(DATASET)

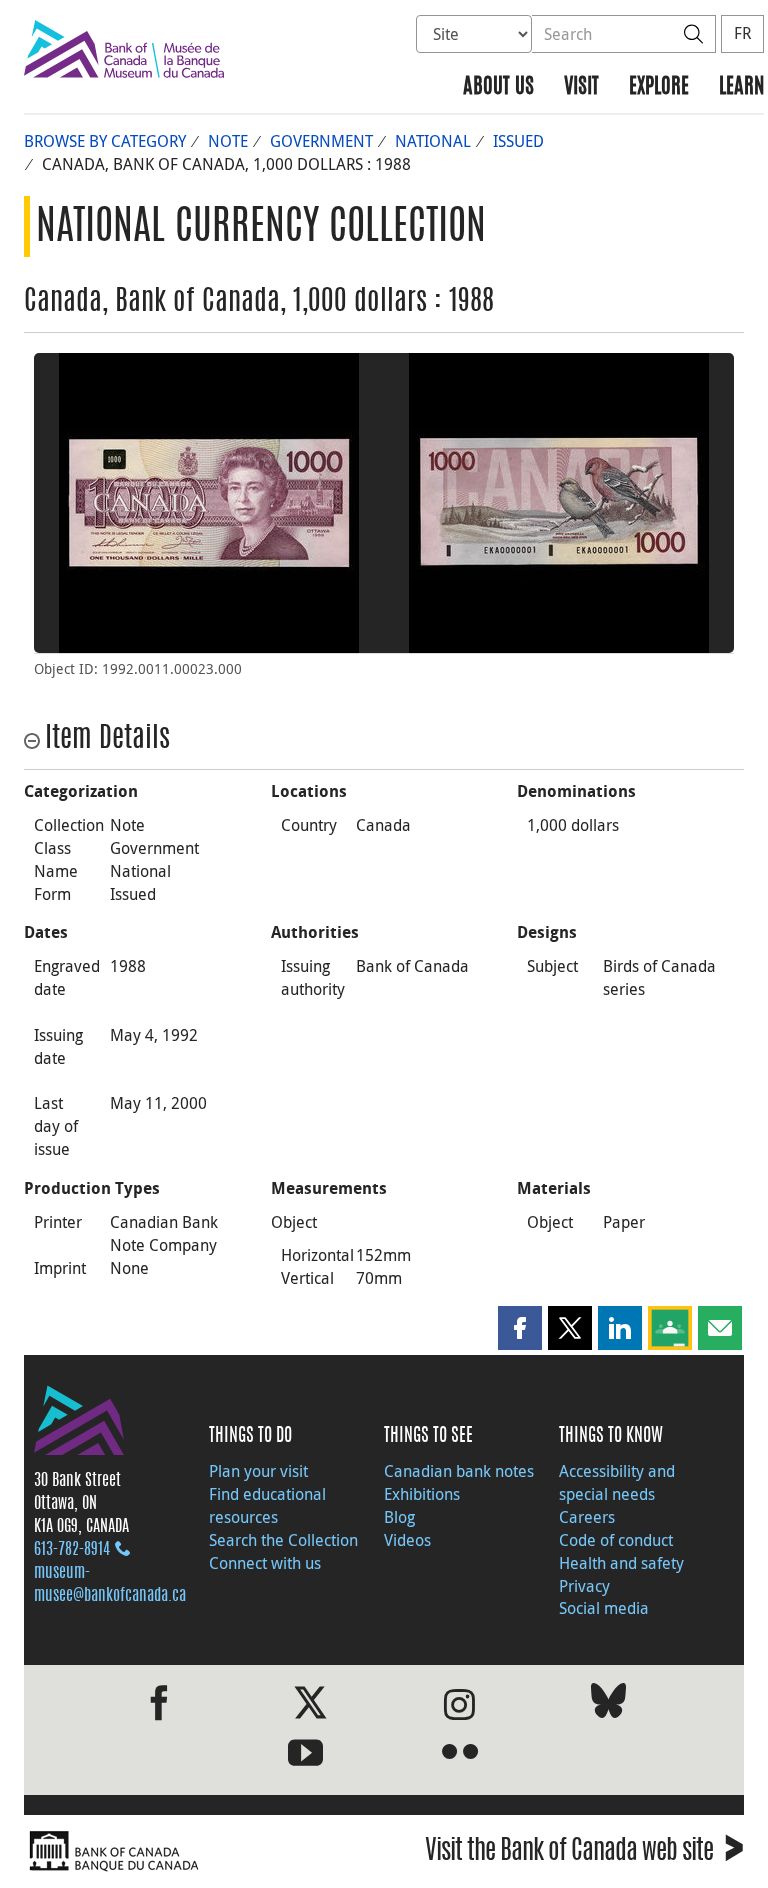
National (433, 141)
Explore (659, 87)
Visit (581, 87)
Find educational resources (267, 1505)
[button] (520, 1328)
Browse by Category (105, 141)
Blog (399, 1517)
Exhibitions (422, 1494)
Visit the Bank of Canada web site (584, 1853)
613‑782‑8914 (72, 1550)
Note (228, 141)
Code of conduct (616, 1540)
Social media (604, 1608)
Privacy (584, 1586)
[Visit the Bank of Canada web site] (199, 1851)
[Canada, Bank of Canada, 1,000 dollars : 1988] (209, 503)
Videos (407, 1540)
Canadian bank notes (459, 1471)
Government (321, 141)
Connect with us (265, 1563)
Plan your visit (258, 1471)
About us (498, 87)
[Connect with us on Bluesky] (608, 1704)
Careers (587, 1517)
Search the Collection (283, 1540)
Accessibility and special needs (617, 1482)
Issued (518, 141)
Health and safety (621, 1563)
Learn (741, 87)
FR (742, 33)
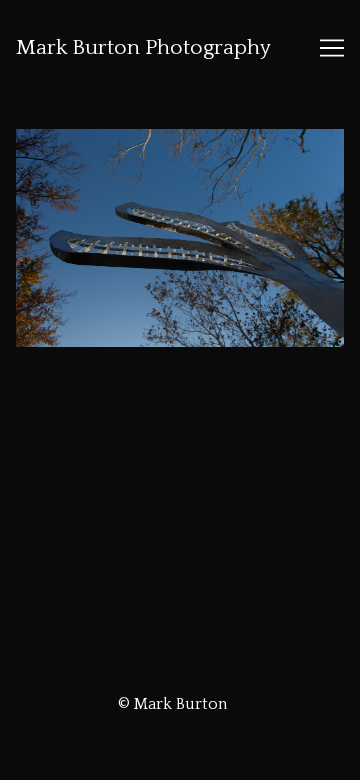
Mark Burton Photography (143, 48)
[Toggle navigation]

(End DATASET)

• [EXERCISE INSTRUCTIONS]: Only the lines from the start of the records to the line with "Search the Collection (283, 1540)" belong in the copy. Print them exactly, minus pictures.

• [SOLUTION]:
National (433, 141)
Explore (659, 87)
Visit (581, 87)
Find educational resources (267, 1505)
[button] (520, 1328)
Browse by Category (105, 141)
Blog (399, 1517)
Exhibitions (422, 1494)
Visit the Bank of Canada web site (584, 1853)
613‑782‑8914 (72, 1550)
Note (228, 141)
Code of conduct (616, 1540)
Social media (604, 1608)
Privacy (584, 1586)
[Visit the Bank of Canada web site] (199, 1851)
[Canada, Bank of Canada, 1,000 dollars : 1988] (209, 503)
Videos (407, 1540)
Canadian bank notes (459, 1471)
Government (321, 141)
Connect with us (265, 1563)
Plan your visit (258, 1471)
About us (498, 87)
[Connect with us on Bluesky] (608, 1704)
Careers (587, 1517)
Search the Collection (283, 1540)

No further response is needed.